LONDON, (Reuters) – Britain has hit a COVID-19 vaccination milestone with more than half of all adults having had at least one injection, health secretary Matt Hancock said yesterday, making it the world’s first major economy to achieve that level of innoculation
Britain’s vaccine roll-out, which has raced ahead of those in the European Union and the United States, means the country is on track to ease lockdown measures and re-open the economy in line with its plan, Hancock said.
“The vaccination programme is our route out of the pandemic,” Hancock told Sky News yesterday. Official data showed 26.9 million had received a first dose of vaccine, up from 26.3 million the previous day.
Prime Minister Boris Johnson, who had AstraZeneca’s vaccine on Friday, tweeted, “Let’s keep going” after the announcement that half of all adults had had a first shot.
Yet worries were also growing about a new wave of infections in continental Europe as cases rise in countries, including Germany and France. A scientist who advises the government warned
Yesterday that holidays abroad were “extremely unlikely” for most Britons this summer due to the risk of importing new variants of COVID-19.
Asked if infection rates elsewhere in Europe concerned him, Hancock said Britain had to stay vigilant but saw no threat to plans to gradually re-open shops, pubs and restaurants from April 12. “There is no sign that we won’t be able to make progress as set out in the roadmap,” Hancock said.
Britain’s vaccination roll-out, using the AstraZeneca and Pfizer jabs, is one of the fastest in the world. Israel tops the world in terms of the proportion of its population it has vaccinated, followed by the United Arab Emirates, Chile, then the UK.
By comparison, 23% of the U.S. population has received at least one dose of a vaccine, and less than a 10th of the EU population has been vaccinated.
ON TRACK FOR TARGETS
Britain’s government has said it is aiming to give at least one shot to everyone aged over 50 by mid-April and to every adult by the end of July, targets which Hancock said would be met.
Famous London landmarks like Westminister Abbey and the Science Museum as well as local mosques and football stadiums have hosted vaccine clinics.
The state-run health service also said that 2.1 million people, or 4% of the population, have had a second dose and almost 95% of people aged over 60 have been vaccinated.
The EU meanwhile is trying to get its vaccine programme back on track after at least 13 countries temporarily suspended the use of the AstraZeneca shot last week over safety concerns.
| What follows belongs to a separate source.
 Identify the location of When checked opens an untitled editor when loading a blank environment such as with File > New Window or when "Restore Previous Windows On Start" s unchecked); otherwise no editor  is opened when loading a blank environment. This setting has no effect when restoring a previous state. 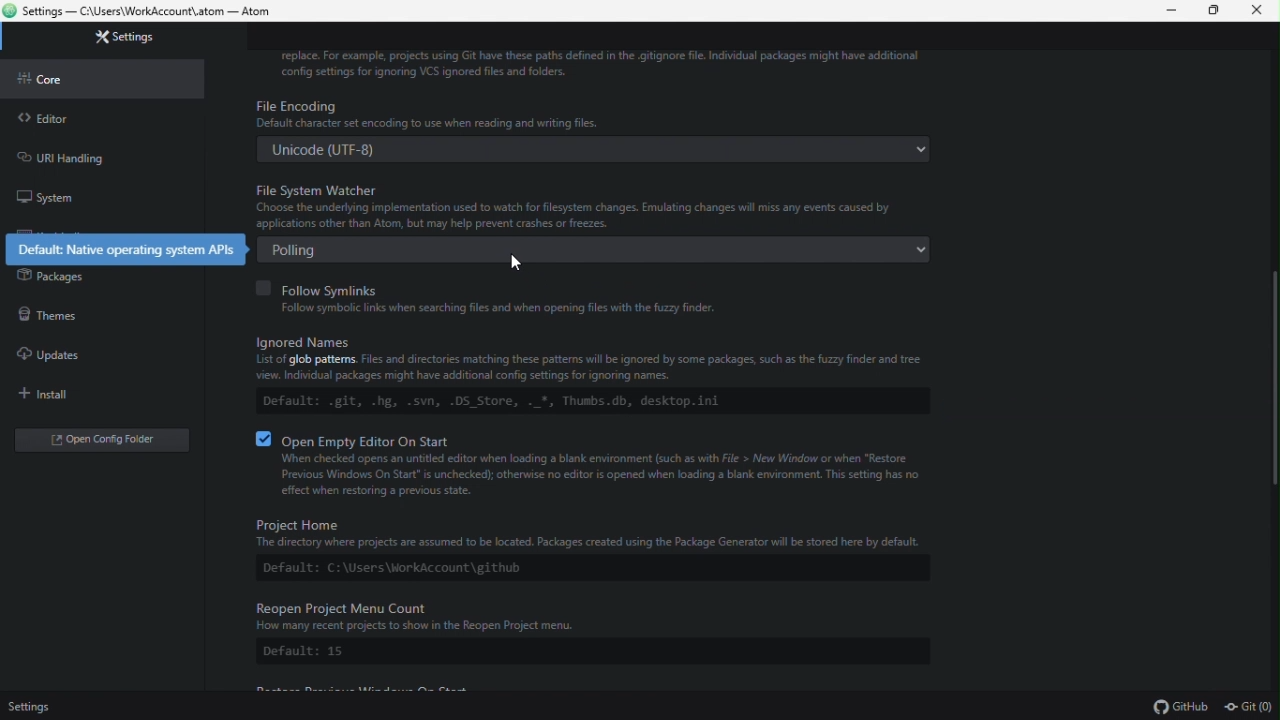
(597, 475).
The European Medicines Agency has since said the benefits of protecting people outweighed the possible risks from the vaccine, but the damage to the AstraZeneca jab’s reputation could further slow the pace of the roll-out.
The struggle to secure vaccine supplies has left Britain and the EU at loggerheads over vaccine exports. The EU threatened to ban shipments to Britain on Wednesday.
Come April, Britain has warned its roll-out will slow due to a supply crunch caused by a delayed shipment from India and the need to retest one batch of vaccines.